Yu Guangyou once considered himself a technical fundamentalist and had a strict adherence to the technical route, but in the process of self-research on the cloud, the business put forward a series of requirements that were contrary to cloud native, which made him very mad.
The difference stems from history. For example, the original architecture of WeChat runs on physical machines, and some systems, such as access control, need to write IP to death. Over the past ten years, WeChat has supported the reliable and stable use of more than one billion users. Despite the continuous iteration of the architecture, this feature has been integrated into the entire system, affecting the whole body.
After a lot of discussions around the technology, in order not to damage the original design architecture of WeChat and thus reduce the cost of migration, the container team finally developed a feature that supports fixed IP.
After developing this "industry-exclusive" capability, Yu Guangyou was depressed because the technology was not pure enough, but he soon discovered that support for fixed IP was actually a common demand, and many existing businesses of CSIG and IEG were moving to A fixed IP is always required on the container, and this feature has even become a powerful tool for attracting external customers.
A similar situation has happened more than once. Some business teams hope to specify the interface parameters of the TKE cluster, and some business teams hope that TKE can implement in-situ changes of Pods. These are different from the cloud native understanding that Yu Guangyou understands. However, in terms of the results, The needs put forward by the business team are often the common needs of the industry.
"Cloud-native technology not only supports the migration of new services to the cloud, but also the needs of existing services, but pure cloud-native technology cannot fully support it." In order to support the migration of a large number of stock services to the cloud, TKE has developed many capabilities that are not so "fundamental". But it really reduces the cost of going to the cloud for the business.
After the running-in of technical ideals and practical needs, Yu Guangyou abandoned the reservation of the cloud native of the fundamental principle and became more flexible and pragmatic. In addition to supporting microservices, the container technology developed by him and his team has also begun to support stateful services such as databases and big data... Today, he no longer regards these as customized services, but innovations based on cloud-native kernels, which can not only help Businesses reduce migration costs and allow cloud native to expand from dedicated scenarios to general-purpose scenarios
"What is the difference between customization and innovation? The core of cloud-native is a declarative API and an immutable infrastructure. As long as the customization requirements do not affect the essence, it is still cloud-native, and even becomes an opportunity for innovation, further enriching TKE capability."

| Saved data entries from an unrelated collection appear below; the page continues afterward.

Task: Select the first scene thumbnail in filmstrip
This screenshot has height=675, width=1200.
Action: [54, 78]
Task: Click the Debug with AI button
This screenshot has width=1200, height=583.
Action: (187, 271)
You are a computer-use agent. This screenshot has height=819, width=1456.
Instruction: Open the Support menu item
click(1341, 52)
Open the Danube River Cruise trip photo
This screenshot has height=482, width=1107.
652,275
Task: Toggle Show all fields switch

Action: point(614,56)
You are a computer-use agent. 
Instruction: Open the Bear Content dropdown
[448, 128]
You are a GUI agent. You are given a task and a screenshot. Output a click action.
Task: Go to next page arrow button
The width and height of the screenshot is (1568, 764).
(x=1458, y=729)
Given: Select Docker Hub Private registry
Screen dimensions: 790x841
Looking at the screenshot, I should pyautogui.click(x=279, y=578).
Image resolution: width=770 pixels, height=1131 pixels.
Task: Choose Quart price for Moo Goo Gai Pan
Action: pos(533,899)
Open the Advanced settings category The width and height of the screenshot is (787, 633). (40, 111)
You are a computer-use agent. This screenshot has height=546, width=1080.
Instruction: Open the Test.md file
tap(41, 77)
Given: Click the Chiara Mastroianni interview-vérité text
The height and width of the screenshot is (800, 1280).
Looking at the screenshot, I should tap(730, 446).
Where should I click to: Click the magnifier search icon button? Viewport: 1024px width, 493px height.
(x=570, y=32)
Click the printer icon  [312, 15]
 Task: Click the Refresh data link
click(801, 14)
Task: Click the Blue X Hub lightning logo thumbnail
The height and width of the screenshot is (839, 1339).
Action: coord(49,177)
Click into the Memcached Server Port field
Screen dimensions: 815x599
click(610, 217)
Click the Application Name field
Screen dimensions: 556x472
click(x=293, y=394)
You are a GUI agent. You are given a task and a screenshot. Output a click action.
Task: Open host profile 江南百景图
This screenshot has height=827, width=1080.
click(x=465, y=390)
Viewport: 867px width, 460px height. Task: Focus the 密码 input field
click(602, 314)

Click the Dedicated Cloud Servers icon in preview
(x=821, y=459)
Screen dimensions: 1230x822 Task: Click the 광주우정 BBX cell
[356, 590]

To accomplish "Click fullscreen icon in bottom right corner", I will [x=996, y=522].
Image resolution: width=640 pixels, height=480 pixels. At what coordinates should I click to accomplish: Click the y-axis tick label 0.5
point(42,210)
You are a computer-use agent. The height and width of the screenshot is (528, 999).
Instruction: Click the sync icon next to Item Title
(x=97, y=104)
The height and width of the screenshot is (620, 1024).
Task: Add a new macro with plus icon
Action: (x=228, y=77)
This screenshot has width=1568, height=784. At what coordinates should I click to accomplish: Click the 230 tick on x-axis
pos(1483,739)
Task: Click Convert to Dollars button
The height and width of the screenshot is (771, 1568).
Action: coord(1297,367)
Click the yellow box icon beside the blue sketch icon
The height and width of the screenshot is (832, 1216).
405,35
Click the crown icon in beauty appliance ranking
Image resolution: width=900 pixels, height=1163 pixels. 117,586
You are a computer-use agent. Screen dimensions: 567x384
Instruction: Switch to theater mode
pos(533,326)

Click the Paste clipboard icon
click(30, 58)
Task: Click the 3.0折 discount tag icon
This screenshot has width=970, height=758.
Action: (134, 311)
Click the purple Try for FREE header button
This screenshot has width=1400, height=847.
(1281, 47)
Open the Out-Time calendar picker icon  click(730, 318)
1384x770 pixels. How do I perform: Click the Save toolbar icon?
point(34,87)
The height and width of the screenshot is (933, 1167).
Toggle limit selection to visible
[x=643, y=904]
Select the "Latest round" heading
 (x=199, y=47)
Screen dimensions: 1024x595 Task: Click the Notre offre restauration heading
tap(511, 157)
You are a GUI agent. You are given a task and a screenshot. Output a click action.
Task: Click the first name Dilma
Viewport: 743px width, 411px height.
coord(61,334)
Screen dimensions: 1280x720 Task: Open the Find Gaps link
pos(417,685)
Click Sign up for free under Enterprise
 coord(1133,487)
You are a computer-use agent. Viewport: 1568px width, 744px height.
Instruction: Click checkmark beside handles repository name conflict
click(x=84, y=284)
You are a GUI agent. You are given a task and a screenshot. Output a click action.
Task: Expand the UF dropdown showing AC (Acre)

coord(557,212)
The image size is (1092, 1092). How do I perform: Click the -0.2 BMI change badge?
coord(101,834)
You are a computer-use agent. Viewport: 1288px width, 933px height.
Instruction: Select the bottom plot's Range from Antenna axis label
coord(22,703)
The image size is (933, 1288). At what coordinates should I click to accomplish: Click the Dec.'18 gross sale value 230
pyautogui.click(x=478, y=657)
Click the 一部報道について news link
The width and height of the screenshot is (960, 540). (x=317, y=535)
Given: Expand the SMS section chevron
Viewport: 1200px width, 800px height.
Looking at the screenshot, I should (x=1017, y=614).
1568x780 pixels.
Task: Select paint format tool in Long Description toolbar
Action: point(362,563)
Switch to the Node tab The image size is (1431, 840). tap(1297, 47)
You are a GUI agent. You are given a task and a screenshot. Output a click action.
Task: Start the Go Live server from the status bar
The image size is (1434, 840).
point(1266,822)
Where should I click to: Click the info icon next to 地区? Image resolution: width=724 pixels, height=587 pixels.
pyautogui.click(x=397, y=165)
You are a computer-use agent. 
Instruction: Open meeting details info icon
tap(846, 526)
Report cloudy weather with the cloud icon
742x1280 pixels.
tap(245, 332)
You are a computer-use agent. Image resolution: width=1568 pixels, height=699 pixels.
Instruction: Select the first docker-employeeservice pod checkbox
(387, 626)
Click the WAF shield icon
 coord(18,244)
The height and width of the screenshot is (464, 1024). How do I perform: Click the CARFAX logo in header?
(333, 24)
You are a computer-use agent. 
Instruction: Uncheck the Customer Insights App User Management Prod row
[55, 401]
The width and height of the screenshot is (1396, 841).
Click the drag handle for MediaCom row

"Originally, I thought that technology should move forward in a forward-looking direction without hesitation, but later found that any technological evolution must first be implemented in the most suitable scenario, and then technical enhancement and universalization should be carried out, that is, it can be compatible with the old architecture to continue. evolution."
"Not only should we pursue local optimality, but also global optimality," Yu Guang lobbied. "Who would have thought that those things that abused me in the past have now become the leading point of TKE's technology."